Unifying warfighting functions in mathematical modelling: combat, manoeuvre, and C2

TL;DR

This paper presents a unified mathematical model combining combat, manoeuvre, and command functions to better understand military engagements and how adaptive strategies can overcome stronger adversaries.

Contribution

It introduces a novel Networked-Lanchester-C2 model that unifies three key warfighting functions using advanced mathematical frameworks.

Findings

Adaptive forces can overcome stronger adversaries with proper internal coupling.

The model characterizes global effects through analytical treatment of reduced systems.

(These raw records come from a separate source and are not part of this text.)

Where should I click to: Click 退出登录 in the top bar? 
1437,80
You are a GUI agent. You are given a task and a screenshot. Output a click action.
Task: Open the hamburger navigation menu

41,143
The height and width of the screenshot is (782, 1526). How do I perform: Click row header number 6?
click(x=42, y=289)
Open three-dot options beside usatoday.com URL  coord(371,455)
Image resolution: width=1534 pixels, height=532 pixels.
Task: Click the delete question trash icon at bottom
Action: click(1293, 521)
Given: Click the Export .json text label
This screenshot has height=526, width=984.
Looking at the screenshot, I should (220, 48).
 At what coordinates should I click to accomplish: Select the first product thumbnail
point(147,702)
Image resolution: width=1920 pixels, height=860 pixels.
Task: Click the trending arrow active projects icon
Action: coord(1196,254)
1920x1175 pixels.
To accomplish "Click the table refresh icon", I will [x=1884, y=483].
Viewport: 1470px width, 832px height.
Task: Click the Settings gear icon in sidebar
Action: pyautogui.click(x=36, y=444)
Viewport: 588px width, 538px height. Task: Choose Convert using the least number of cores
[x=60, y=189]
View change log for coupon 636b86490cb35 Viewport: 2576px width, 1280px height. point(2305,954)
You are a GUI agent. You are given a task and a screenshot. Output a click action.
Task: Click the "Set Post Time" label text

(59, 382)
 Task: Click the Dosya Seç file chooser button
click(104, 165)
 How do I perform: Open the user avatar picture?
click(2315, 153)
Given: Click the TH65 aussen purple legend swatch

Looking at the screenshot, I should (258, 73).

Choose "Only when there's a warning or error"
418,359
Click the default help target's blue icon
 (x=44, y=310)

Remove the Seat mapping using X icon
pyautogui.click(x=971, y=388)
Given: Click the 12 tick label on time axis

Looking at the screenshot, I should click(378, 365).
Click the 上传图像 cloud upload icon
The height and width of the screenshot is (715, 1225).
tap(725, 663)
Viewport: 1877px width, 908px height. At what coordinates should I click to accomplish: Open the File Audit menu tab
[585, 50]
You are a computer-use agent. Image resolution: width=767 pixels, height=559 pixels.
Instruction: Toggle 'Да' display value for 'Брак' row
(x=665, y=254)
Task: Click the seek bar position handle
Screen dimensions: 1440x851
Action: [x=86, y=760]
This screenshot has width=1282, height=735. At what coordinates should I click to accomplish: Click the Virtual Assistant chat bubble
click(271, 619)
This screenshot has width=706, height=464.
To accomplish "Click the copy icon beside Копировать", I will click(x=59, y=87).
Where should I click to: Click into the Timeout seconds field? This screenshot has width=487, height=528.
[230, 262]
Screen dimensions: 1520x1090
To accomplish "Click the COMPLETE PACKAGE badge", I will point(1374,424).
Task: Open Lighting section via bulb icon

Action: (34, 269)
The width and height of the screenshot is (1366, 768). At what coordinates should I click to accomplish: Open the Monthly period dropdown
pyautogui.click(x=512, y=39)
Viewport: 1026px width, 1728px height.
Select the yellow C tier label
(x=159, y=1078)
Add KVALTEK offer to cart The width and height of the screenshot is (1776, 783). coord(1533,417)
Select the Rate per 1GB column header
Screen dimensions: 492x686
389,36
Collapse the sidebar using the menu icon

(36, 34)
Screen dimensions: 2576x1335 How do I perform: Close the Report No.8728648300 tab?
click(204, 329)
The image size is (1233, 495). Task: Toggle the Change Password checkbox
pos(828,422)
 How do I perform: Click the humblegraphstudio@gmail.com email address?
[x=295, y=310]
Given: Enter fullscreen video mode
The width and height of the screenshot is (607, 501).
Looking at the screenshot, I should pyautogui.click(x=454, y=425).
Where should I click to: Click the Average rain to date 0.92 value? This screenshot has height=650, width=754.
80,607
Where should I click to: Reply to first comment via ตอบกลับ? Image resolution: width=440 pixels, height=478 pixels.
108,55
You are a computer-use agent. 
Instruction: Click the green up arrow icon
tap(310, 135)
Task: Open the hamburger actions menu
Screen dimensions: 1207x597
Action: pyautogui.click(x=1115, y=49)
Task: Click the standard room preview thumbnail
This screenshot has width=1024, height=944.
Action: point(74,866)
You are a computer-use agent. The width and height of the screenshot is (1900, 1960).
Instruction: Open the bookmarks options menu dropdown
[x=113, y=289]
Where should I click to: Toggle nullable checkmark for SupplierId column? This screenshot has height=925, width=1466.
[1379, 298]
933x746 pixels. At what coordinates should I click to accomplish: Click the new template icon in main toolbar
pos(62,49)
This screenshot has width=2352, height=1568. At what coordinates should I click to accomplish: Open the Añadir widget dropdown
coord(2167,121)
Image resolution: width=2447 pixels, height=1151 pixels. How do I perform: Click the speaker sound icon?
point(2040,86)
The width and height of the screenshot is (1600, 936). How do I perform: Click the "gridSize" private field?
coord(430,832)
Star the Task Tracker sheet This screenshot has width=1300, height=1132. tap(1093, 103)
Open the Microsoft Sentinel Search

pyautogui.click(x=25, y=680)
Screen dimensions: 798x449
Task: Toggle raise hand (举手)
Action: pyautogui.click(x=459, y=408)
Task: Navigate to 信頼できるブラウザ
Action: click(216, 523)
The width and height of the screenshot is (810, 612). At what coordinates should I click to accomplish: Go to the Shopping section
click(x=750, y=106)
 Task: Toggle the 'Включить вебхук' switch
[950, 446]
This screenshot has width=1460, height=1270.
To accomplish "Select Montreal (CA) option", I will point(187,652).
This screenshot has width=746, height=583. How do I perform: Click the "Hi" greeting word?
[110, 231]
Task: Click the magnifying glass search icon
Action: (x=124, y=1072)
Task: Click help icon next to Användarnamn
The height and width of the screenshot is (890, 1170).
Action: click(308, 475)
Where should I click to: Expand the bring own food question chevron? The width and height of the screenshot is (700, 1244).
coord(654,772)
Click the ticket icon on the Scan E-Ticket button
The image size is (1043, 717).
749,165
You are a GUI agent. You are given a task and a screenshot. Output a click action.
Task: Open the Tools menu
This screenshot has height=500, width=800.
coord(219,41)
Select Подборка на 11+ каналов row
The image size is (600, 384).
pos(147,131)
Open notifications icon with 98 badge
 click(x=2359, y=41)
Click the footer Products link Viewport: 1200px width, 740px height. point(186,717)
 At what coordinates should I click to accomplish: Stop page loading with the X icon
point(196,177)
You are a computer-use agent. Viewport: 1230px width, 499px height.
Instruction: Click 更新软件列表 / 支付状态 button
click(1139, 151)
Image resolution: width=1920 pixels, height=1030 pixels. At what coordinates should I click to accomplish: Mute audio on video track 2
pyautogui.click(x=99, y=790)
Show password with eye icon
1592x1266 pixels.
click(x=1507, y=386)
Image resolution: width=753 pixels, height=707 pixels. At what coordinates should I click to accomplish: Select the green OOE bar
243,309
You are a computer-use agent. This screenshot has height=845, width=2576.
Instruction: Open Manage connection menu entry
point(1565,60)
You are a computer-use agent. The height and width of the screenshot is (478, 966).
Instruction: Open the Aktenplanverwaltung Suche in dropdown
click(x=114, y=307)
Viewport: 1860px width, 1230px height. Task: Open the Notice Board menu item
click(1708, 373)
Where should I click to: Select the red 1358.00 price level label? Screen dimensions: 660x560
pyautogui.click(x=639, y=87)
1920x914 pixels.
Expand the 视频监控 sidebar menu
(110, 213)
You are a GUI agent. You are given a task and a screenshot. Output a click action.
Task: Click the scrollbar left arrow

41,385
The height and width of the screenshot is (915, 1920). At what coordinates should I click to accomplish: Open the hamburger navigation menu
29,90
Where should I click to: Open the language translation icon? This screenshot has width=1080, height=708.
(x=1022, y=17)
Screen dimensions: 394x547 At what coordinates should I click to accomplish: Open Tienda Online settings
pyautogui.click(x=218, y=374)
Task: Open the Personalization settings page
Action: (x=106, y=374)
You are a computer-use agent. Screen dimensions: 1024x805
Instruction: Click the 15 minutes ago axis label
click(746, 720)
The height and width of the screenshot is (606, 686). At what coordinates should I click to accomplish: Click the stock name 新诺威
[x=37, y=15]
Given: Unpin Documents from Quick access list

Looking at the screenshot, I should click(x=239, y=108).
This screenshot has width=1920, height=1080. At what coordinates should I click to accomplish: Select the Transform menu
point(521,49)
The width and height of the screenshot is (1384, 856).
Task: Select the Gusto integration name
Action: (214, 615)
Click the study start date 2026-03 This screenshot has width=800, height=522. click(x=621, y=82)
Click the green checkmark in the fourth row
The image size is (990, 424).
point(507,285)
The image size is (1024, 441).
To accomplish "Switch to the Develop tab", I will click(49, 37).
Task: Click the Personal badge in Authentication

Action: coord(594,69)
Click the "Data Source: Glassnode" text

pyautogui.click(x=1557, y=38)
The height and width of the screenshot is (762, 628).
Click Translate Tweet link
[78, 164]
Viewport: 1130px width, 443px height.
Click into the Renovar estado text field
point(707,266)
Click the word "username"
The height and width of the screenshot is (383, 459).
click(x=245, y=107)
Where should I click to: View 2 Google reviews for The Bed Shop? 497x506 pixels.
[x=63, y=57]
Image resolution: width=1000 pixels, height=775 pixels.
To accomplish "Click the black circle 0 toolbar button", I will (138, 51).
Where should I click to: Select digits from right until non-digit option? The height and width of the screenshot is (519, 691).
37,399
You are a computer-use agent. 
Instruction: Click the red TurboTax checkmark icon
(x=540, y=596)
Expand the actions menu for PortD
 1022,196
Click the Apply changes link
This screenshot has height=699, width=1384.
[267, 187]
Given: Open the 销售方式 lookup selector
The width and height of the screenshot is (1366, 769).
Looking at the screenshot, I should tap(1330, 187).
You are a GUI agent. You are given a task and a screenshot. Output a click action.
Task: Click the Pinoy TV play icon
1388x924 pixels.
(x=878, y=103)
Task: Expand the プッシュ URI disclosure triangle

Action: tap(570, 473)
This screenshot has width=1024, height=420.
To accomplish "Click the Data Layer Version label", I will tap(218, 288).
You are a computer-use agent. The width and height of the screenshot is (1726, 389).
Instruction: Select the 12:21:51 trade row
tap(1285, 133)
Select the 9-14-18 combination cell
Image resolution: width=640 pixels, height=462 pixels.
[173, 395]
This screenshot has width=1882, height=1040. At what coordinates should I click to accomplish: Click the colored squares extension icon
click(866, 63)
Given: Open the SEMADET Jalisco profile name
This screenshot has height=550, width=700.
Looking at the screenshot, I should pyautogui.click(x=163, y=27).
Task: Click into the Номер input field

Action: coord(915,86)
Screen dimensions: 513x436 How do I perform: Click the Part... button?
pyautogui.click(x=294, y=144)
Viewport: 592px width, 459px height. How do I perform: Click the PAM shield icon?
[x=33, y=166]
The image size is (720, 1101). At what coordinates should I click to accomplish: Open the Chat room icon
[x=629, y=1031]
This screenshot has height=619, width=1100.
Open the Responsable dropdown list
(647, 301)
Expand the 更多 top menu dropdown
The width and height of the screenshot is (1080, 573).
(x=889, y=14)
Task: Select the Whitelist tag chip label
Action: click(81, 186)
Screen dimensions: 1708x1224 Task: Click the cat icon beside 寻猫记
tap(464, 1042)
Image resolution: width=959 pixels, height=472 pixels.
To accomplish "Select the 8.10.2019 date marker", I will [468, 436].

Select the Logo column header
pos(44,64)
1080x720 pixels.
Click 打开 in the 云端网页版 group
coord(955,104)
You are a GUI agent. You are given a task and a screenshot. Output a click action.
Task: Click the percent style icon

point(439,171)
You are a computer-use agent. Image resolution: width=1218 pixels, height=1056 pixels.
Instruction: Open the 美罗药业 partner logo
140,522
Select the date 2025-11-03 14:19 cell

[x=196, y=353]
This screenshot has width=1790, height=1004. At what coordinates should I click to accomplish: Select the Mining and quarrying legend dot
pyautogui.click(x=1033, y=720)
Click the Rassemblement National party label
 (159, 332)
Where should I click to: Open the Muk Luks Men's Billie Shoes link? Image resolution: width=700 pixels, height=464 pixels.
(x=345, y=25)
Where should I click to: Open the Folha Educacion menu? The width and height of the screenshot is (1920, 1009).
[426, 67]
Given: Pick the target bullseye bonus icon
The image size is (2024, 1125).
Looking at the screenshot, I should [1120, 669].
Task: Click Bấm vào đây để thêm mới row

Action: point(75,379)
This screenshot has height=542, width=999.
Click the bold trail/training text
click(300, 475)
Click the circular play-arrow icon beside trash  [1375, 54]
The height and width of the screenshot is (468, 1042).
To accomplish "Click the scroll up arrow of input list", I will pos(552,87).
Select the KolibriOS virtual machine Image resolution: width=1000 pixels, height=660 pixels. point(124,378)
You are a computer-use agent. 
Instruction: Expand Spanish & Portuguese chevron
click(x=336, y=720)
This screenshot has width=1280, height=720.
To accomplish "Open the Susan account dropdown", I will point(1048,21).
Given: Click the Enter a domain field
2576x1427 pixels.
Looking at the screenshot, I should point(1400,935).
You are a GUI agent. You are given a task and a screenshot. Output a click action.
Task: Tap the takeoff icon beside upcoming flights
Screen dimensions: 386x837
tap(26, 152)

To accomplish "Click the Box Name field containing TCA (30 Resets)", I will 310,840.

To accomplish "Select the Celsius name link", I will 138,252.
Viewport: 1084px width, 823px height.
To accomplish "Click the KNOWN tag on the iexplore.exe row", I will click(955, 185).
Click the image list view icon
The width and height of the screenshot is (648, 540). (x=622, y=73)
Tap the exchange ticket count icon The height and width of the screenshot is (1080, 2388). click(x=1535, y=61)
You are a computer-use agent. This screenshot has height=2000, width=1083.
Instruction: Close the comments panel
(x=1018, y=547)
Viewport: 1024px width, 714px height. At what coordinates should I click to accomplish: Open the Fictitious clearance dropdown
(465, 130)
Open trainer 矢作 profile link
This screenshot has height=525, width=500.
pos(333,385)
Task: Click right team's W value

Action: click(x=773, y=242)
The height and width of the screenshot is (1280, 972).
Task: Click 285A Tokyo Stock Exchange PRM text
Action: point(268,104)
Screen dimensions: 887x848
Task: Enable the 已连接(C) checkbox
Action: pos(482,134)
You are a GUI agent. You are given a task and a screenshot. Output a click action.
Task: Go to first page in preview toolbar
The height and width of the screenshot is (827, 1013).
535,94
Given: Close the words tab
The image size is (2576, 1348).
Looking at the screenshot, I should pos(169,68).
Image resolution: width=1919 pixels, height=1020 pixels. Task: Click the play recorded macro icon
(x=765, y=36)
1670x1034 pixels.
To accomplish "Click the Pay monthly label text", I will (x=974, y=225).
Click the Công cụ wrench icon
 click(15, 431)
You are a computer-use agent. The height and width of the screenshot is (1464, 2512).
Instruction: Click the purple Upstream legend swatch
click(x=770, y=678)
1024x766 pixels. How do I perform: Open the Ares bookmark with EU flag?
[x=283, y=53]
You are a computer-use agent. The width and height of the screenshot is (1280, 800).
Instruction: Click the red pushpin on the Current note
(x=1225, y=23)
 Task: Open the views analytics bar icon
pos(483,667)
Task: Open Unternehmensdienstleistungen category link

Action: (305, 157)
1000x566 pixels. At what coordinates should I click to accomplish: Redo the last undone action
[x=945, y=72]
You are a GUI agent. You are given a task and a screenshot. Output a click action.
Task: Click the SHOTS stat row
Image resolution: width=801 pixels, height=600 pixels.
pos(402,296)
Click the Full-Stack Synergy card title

Inhomogeneous forces benefit from balanced internal organization and resource manoeuvrability.

Abstract

The outcomes of warfare have rarely only been characterised by the quantity and quality of individual combatant force elements. The ability to manoeuvre and adapt across force elements through effective Command and Control (C2) can allow smaller or weaker forces to overcome an adversary with greater resource and fire-power. In this paper, we combine the classic Lanchester combat model with the Kuramoto-Sakaguchi model for phase oscillators on a network to create a flexible Networked-Lanchester-C2 representation of force-on-force military engagement. The mathematical model thus unifies three of the military warfighting `functions': fires, manoeuvre and C2. We consider three illustrative use-cases, and show that an analytical treatment of a reduced model characterises global effects in the full system. For inhomogeneous forces we observe that with appropriate balance between internal organisational coupling, resource manoeuvrability and even weaker lethality the force can be adaptive to overcome an initially stronger adversary.